Device control-plane CPU saturation: when SNMP polling causes the spike
The router’s control-plane CPU is pinned at 95%. SNMP polls are timing out. BGP sessions are approaching hold-time expiry. The instinct is to blame the device or suspect an attack, but the monitoring system itself is frequently the source of the load.
The control-plane CPU handles everything that is not hardware-forwarded packet switching: the SNMP agent, BGP, OSPF, STP, the CLI, syslog, AAA, and management interfaces. When SNMP polling saturates this CPU, every control-plane function degrades at once. The symptoms look like a device problem. The cause is often on the collector side.
A common reflex is to add more monitoring to understand the spike, which compounds the load. Another is to reboot the router, which triggers a cold-start convergence storm while leaving the root cause untouched because the poller resumes its aggressive schedule immediately after.
What this means
SNMP processing on most network devices runs on the control-plane CPU. Two factors drive CPU consumption: the packet rate arriving at UDP 161 (each packet triggers an interrupt and a context switch into the SNMP process), and the per-query processing cost (walking a large table requires CPU to build each response).
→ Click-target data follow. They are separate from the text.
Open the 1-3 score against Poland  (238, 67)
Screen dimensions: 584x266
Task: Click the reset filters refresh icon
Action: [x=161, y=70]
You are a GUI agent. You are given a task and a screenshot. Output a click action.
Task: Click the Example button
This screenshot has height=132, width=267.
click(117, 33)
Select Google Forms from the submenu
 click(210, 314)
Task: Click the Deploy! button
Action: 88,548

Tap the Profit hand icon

A burst of lightweight GETs saturates via packet volume. A single bulk walk saturates via per-query cost. Both produce the same outcome.
When the control-plane CPU saturates, the SNMP agent is typically starved first. Polls time out. The collector retries, sending more packets into an already saturated CPU. Other control-plane processes degrade in parallel: BGP hold-time timers may expire, routing protocol hellos can be missed, and the management CLI becomes sluggish or unresponsive.
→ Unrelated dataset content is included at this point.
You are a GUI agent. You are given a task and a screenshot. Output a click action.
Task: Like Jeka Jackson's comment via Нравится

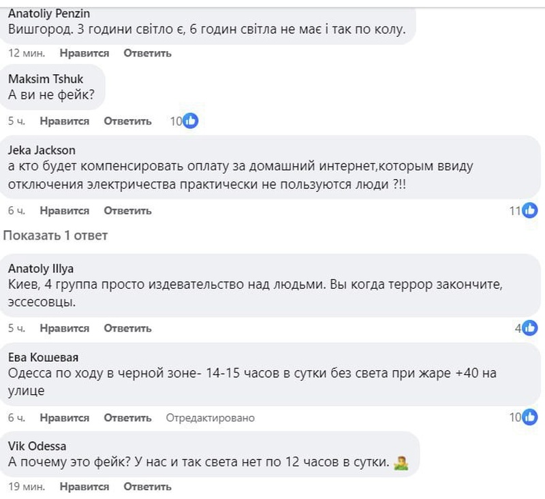[64, 211]
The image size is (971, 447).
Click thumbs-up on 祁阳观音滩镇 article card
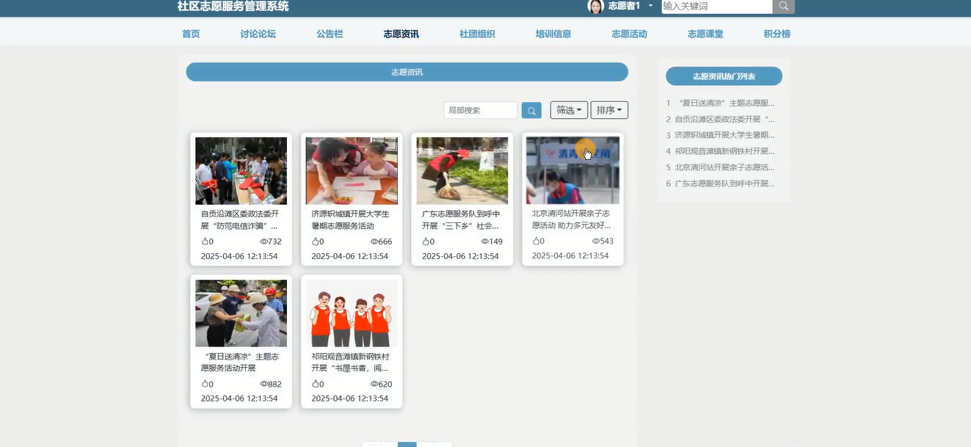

This is a self-reinforcing failure. The scheduler oversubscribes devices or holds workers on slow MIB walks, retries compound, device CPU spikes, more devices time out, and the poller queue grows without bound. Devices that are perfectly healthy appear down because the monitoring system cannot complete a poll cycle.
flowchart TD
A[Aggressive poll schedule
or overlapping NMS tools] --> B[High SNMP packet rate
to device control plane]
B --> C[SNMP agent processes
packets at interrupt level]
C --> D[Control-plane CPU
saturates above 90 percent]
D --> E[SNMP responses slow
or time out entirely]
D --> F[BGP hold-time
expiry risk]
D --> G[Routing protocol
and CLI degradation]
E --> H[Collector retries,
adding more load]
H --> B
F --> I[BGP sessions reset,
route instability]The critical insight: retries do not reduce load. They increase it. Breaking the loop requires reducing the polling rate, not increasing collector capacity to keep up.
Common causes
| Cause | What it looks like | First thing to check |
|---|---|---|
| Poller concurrency too high | Many devices show simultaneous SNMP latency spikes and timeouts | Poll cycle duration vs configured interval |
| Aggressive large MIB walks | CPU spikes at regular intervals matching a walk schedule | Which OIDs have the highest request counts |
| Multiple overlapping NMS tools | Unexplained CPU load, no single poller accounts for the volume | SNMP packet sources via capture or device ACL logs |
| Long-tail slow device | One device stalls worker threads, cascading delays to others | Per-device SNMP latency histogram |
| Expensive routing-table OIDs | CPU spikes when ipRouteTable or ipNetToMediaTable is walked | Whether CEF is enabled on the device |
| Undersized collector capacity | Poll cycle drifts beyond configured interval for all devices | Collector CPU and worker thread utilization |
Walking the entire FDB table on a data center switch with 50,000 MAC entries can take seconds and spike device CPU. The same applies to large routing tables, CDP neighbor caches, and ARP tables on devices that lack hardware-accelerated MIB retrieval.
Quick checks
These are read-only and safe to run during an active incident.
# Check Cisco control-plane CPU via SNMP (cpmCPUTotal5secRev)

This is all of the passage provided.